The article pointed out that the fund, spearheaded by the finance and industry and information technology ministries and funded by leading state institutions like the China Development Bank Capital and China Mobile, has invested more than $11.9 billion in 67 projects involving firms including telecoms equipment firm ZTE, SMIC and another chip maker, Huahong Semiconductor.

The article adds that, at the same time, the new generation of Chinese firms are grasping for opportunities in more specialised areas of the semiconductor industry where there is less ground to make up, and even a chance to take the lead.

Vast domestic market

The South China Morning Post article pointed out that China’s vast domestic market is rapidly embracing smart living through the “internet of things” – the name given to the connection of the internet to physical devices – and connected workplaces, homes and smart devices. The government is also heavily promoting artificial intelligence, an area it wants the country to take the global lead in.

These areas require different types of chips.

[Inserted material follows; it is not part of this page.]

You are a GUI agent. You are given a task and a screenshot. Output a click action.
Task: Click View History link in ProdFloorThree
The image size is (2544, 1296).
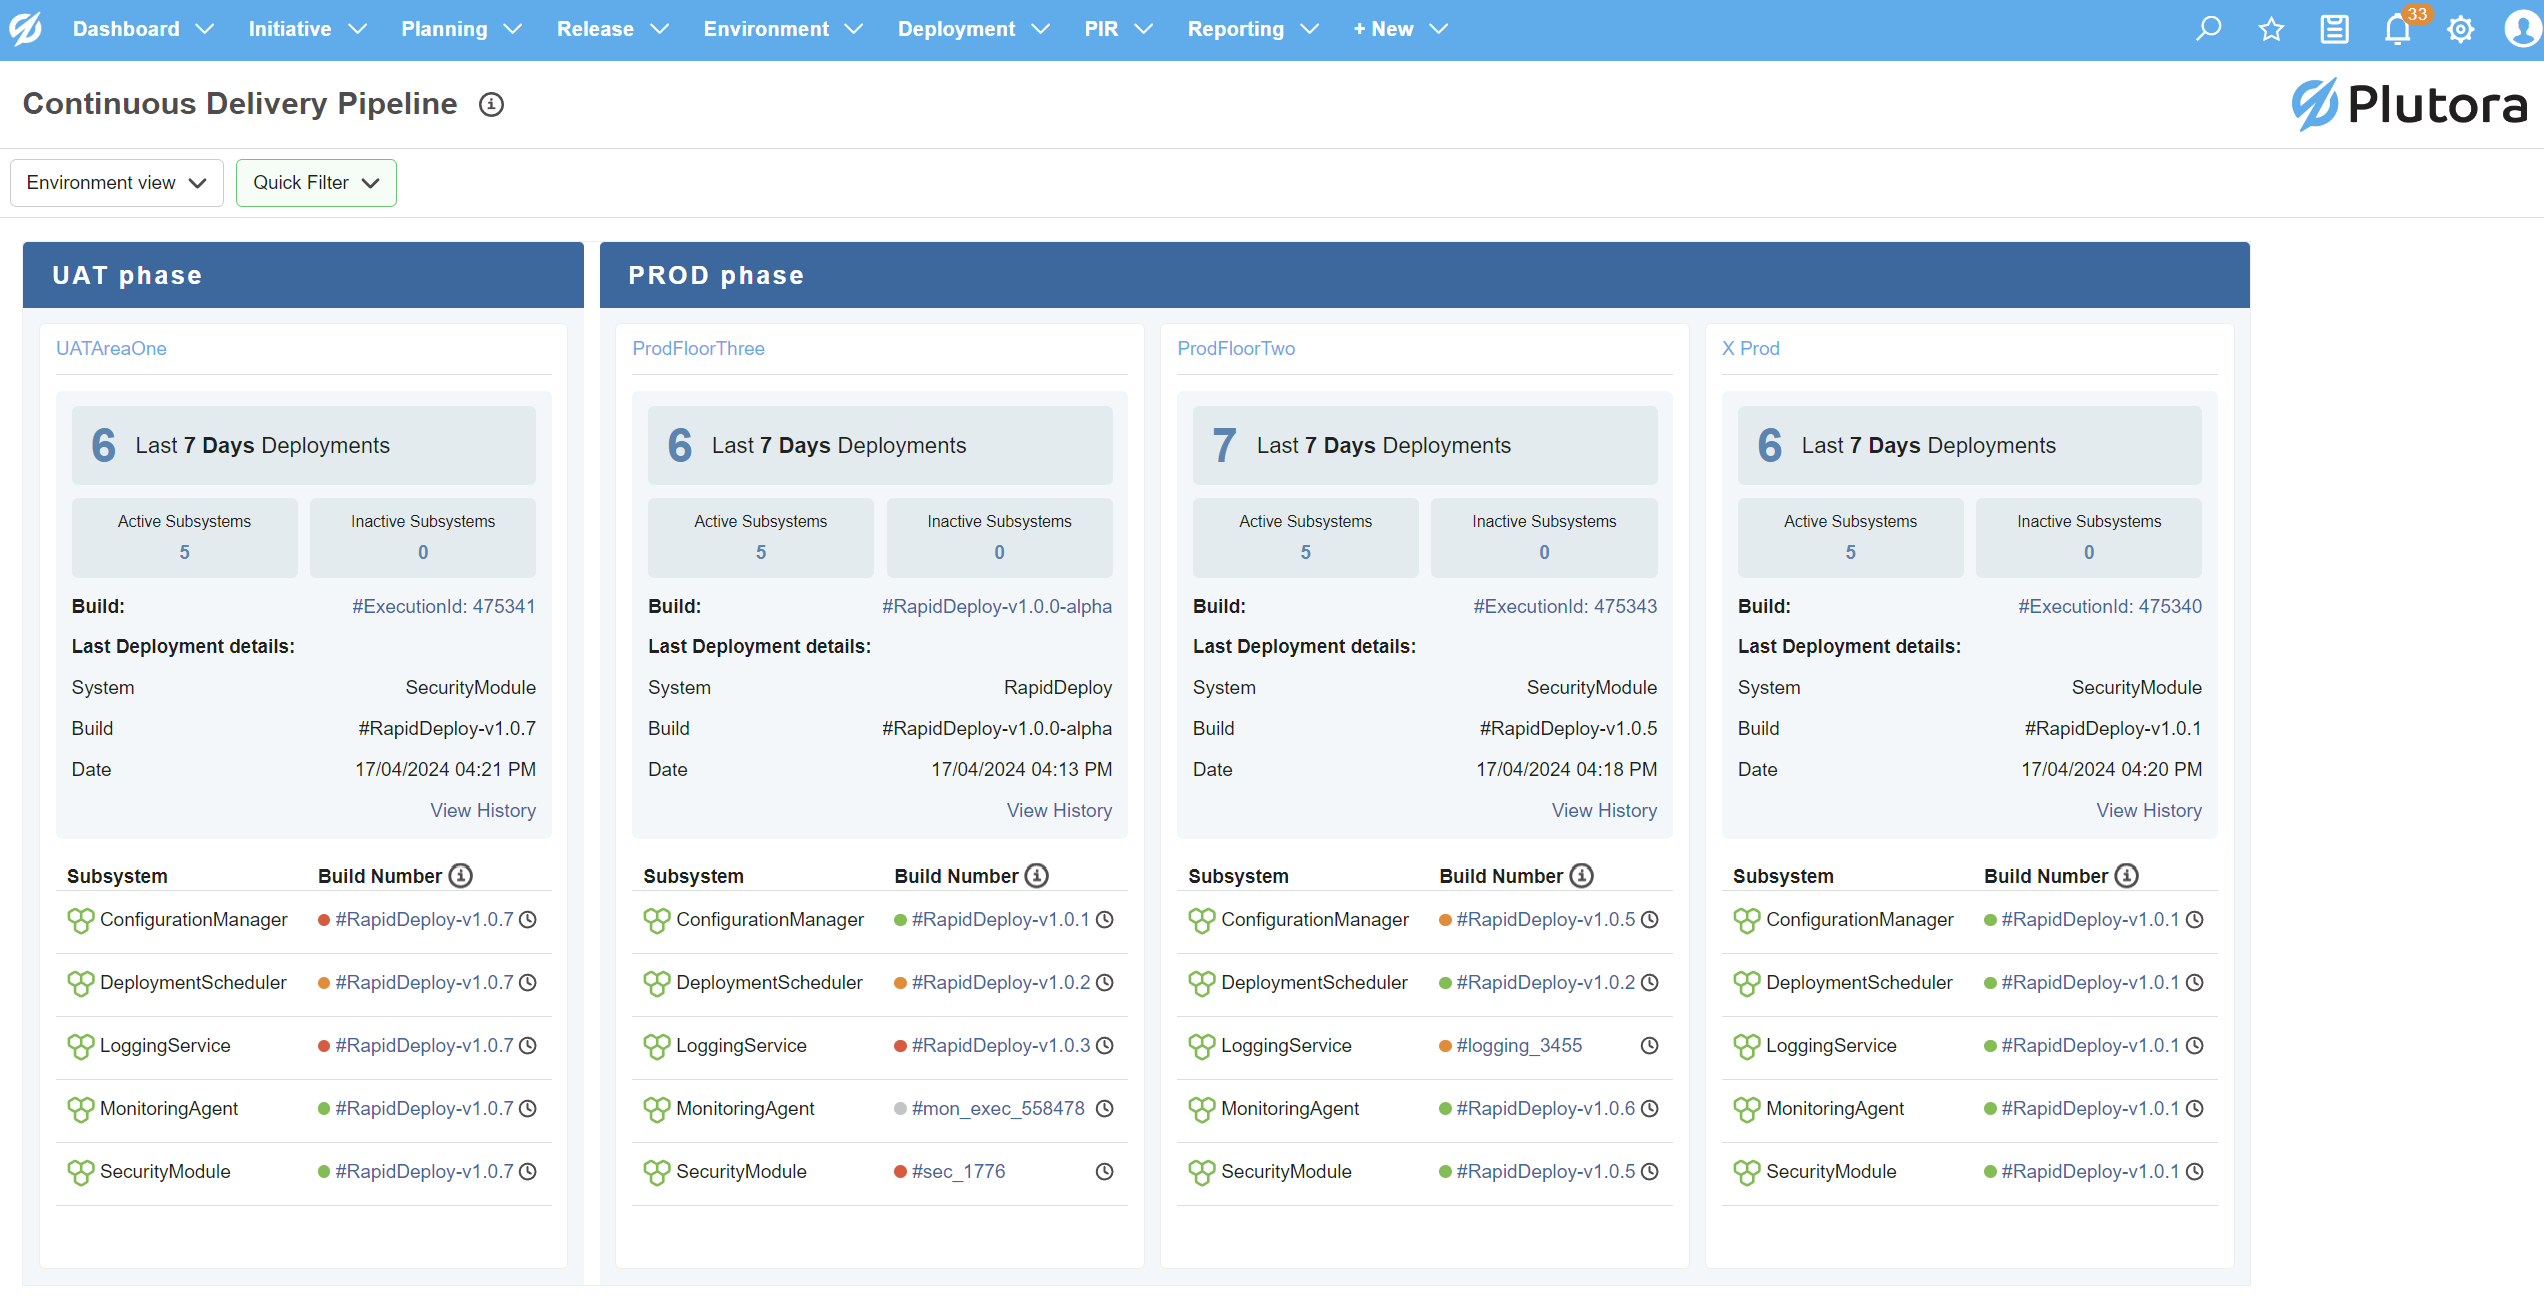tap(1059, 810)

For example, there is the system-on-chip that includes not only a CPU, but often a graphics processing unit, RAM memory, ROM memory and a communications modem to connect to the internet of things and devices.

The article added that there are also field-programmable gate array (FPGA) chips – which can be programmed after they are made – as well as neural network processors, which can “learn” and are used in artificial intelligence.

Although it is less than half the volume of the US market, which is the world’s biggest, China’s smart-home technology penetration rate of 4.9 per cent means enormous growth potential and opportunities for nimble firms.

“The CPU [segment] comes with a legacy and baggage … specialised chips provide opportunities for start-ups like ours,” said Barry Tam, Marketing Director of Intellifusion, a Shenzhen-based AI firm told the South China Morning Post.

He said that once the playing field was level, China would be in a better position to gather the technologies, skills and talent to advance the domestic semiconductor industry, including into the development of mainstream chips.

Tam estimated that specialised chips currently made up around 1 per cent of China’s overall chip market.

We cannot ignore the impact that technology development will have on the world that we live in. If China is successful in becoming the worlds largest technology producer by 2025, we will be living in a completely different world than the one we know today.